Bauer Berry Farm–History of the land. (Excerpted from a history written by W.H. Bauer)
The land which is now known as the Bauer Berry Farm in Champlin, Minnesota, can be traced through the Abstract of Title to the original owner, Mr. Wentworth Hayden, and entered into the Land Office Records on October 20, 1856. Despite being a prominent citizen of the era and the namesake of a small lake in the area, Mr. Hayden required a mortgage on the property and filed the same from one Alanson Smith. In less than a year, however, the mortgage was paid and on March 13, 1957 this parcel of farmland was again sold in what was to become serial filings in the Book of Records at the Hennepin County Courthouse.
Times were difficult in the mid 1800s and poor farmers were hard pressed to hold onto their land. Much of the land, and certainly this particular piece of property, was marginal at best. Crop failure was common. Notice of the first of two Sheriff’s Sales, the result of a mortgage foreclosure, was filed on January 17, 1863. Miraculously, a previous owner of this property managed to reclaim his farm by 1865. For reasons about which we can only speculate, this particular piece of land changed hands many times. In fact, by the time it became the property of William and Nancy Bauer in 1985, there were more than 100 activities recorded on this single piece of property.
But by 1944 part of the original eighty acres had been subdivided, no doubt in an effort to satisfy debts and other intricacies of human life. Probably some land had been sold off by often-times desperate farmers in need of cash to provide for their families. But it also appears that some portion of land was inherited by children of parents who died intestate and whose estates went to Probate Court. Whatever the causes, what had been an eighth of a section of land (80 acres) had shrunk to 35 acres, “more or less”. (Less when the right of way for an expanding roadway, County Road 121 was subtracted.)
And as for continuous ownership, the Abstract clearly shows that only in relatively modern times did a single owner occupy his or her land for any appreciable length of time. By Warranty Deed dated August 8, 1947, Karl and Mildred Foster became owners of these 35 acres, more or less. They lived in the small farmhouse occupying the property and raised a fine family. In the ensuing twenty-two years their family grew up and moved off the farm. Occupation of this farm site had become the longest continuous ownership since it was deeded to Wentworth Hayden in 1856! It was, by accident, that this piece of marginal farmland came into the hands of a lifelong and successful farming couple. The following story was related by Webster Hamilton Wadsworth to the crowd of friends and family at their 60th wedding anniversary in 2002.
While on a duck hunting excursion on Hayden Lake one fall day in 1968, Webster and his hunting partners returned home via County Road 121, a route they normally would not have used. Along the way Webster noticed a For Sale sign on property in the Village of Champlin.

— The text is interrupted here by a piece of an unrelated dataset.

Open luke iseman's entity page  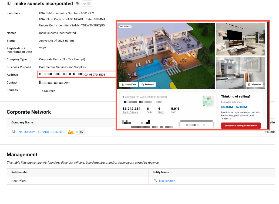[167, 181]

Thinking this might be a speculation investment, he decided to purchase the property from Karl and Mildred Foster.
As coincidence would have it, earlier that same year Webster and Norma’s daughter, Nancy Lee, married William Bauer. Since they were renting an apartment, they were given the opportunity to rent the vacant farmhouse on the property. They moved in on June 6, 1969 for what was to be a short duration, “until they got their feet on the ground” as Webster put it. As in baseball, and most other things in life, timing is everything. When the time came for the Wadsworths to sell the property, the market was down and it didn’t sell. It was then, in 1977, that the Bauers and Wadsworths teamed up to create a partnership that would eventually become the Bauer Berry Farm. Webster brought with him the knowledge of a lifelong relationship to the land and the young couple brought the blissful ignorance of youth. The combination proved to be successful and today, thirty-three years after the partnership was created, the Bauer Berry Farm continues to be an icon for fruits and vegetables in Northwest Hennepin County.